Avangarde adı altında Batı şiirinde çoktan bitmiş tükenmiş akımlar Türkiye’de bir yenilik icat ediyormuş gibi üretiliyor. Batı’dan gelen her şeyin iyi ve doğru olduğunu, klasik şiirimize yaslanan bir modernliğin “eski” anlamına geldiğini savunan önermeler gibi zayıf bir düşünce bu. Kuşkusuz, bilinçli ya da bilinçsiz, klasik kültüre ve şiire bir merak da var. Bunun farklı nedenleri sayılabilir elbette. Bir romancımızın söylediklerini tersinden okursak durumu kavramış oluruz diye düşünüyorum. Bu romancımız klasik kültürden kopuşu bir depreme benzetmişti: “Depremden sonra kimi insanlar enkaz altında kalan var mı diye bakar, seslenir ve eğer bulursa tutup kolundan çıkarır. Bizim klasik kültürle ilişkimiz de böyle olmalıdır o zaman. Yaşayan bir şey bulursak eski kültür içinden, bulup çıkarmalıyız onu.” Bu mantık ilk bakışta makul görünüyor; ama deprem metaforunu tekrar ederek şunları da söyleyebiliriz: Enkaz kaldırılırken yağmacılar da iş başındadırlar; dolayısıyla klasik kültürü kurtarma ile yağma arasındaki farkın iyi çizilmesi gerekir.

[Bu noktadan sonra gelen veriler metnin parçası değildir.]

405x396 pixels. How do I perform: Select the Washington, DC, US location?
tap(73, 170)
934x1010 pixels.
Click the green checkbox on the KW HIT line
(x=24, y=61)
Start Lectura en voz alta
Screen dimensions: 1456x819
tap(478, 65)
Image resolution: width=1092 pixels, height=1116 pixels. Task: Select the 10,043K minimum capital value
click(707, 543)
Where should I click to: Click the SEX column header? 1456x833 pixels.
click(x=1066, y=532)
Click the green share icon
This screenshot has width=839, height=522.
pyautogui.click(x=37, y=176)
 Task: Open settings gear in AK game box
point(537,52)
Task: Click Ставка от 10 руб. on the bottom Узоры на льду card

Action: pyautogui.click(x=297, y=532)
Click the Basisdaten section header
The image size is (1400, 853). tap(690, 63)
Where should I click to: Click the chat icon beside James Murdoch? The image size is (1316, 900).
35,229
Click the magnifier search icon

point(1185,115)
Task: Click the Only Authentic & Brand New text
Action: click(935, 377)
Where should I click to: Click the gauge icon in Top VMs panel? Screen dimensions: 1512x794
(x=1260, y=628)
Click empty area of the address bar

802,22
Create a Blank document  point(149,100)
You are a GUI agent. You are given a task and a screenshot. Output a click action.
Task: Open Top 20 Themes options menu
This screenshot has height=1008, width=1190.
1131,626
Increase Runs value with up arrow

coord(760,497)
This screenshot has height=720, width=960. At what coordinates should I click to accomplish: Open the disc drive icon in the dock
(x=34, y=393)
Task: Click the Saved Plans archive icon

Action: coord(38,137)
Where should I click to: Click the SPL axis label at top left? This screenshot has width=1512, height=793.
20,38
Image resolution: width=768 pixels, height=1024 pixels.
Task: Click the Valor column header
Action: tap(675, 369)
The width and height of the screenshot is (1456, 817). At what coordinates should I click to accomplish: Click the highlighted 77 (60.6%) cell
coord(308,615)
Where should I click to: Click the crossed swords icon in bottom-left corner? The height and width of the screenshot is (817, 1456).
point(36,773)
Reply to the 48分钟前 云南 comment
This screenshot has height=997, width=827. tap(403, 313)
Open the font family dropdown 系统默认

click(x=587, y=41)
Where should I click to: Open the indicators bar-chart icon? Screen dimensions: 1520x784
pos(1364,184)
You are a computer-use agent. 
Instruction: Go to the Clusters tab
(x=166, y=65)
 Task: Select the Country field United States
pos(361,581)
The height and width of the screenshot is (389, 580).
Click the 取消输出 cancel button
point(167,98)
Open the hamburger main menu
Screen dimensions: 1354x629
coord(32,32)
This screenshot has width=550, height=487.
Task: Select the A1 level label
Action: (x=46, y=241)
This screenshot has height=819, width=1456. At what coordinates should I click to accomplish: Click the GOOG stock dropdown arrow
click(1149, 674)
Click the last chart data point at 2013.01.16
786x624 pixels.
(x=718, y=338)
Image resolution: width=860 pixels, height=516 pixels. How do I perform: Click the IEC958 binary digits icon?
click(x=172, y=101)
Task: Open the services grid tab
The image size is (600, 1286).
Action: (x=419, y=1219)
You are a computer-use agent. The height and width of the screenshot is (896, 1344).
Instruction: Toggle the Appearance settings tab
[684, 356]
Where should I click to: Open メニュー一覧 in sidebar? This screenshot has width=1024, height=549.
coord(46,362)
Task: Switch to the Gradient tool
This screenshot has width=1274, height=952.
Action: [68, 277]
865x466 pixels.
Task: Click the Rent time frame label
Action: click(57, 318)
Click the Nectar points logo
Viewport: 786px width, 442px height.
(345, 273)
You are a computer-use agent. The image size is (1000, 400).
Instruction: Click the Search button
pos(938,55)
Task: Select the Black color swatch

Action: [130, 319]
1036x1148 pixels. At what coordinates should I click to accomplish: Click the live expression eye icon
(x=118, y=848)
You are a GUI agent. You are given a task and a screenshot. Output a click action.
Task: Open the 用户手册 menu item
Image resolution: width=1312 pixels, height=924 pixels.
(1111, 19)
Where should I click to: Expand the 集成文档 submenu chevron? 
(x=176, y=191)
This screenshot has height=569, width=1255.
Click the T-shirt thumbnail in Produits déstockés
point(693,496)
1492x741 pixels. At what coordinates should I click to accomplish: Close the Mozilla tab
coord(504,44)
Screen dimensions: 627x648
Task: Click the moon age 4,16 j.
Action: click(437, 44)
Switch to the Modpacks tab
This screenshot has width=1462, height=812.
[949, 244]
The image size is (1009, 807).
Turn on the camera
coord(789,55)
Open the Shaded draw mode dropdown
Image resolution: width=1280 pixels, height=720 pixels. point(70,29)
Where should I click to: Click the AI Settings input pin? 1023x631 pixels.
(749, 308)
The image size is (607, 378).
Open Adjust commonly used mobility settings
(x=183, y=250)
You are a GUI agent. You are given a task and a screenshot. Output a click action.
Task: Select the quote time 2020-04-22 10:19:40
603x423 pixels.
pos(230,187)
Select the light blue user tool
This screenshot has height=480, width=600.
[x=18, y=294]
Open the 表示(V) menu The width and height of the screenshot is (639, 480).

Yağmacılıktan kastım, klasik şiire ve kültüre olan merakın bilgiyle donanmadan kulaktan dolma bilgilerle ya da el yordamıyla yapılması. Bu durum şiir için de, düzyazı için de geçerli. Orhan Kâhyaoğlu’nun Rahimdeki Ot adlı şiir kitabının da böyle bir maluliyeti var. Kâhyaoğlu şiirine eski kelimeleri kullanarak bir gelenek etkisi vermeye çalışıyor; üstelik bunu oldukça başarısız bir kafiye kullanımıyla yapıyor. Oysa klasik şiir sadece gelenek etkisi verecek kelimeleri sıralamakla ya da kafiye kullanmakla elde edilen bir şey değildi. Öncelikle bir oranlama (proportion) sanatıydı. Bu oranlama şiirin hem semantik hem de sentaktik yapısıyla ilişkilidir ve avangarde’a fazlasıyla angaje olmuş bir kuşağın bilgisi dışındadır. Bu kuşak, bilinmeyeni yok sayma eğiliminde ve günümüze nasılsa hâkim olan obskürantizmin pençeleri arasında. Sadece çağrışımlarla yazmak, Batı şiiri içindeki kodları bilmediğinden o şiirin anlamsız olduğuna hükmetmek ve o anlamsızlığı yeniden üreterek prim yapmaya çalışmak. Bu sadece Kâhyaoğlu’nun sorunu değil, hatta belirli bir söyleyiş tutarlılığı ve kelime beğenisi kazanmaya da çalışıyor o, ama olmuyor; neden mi?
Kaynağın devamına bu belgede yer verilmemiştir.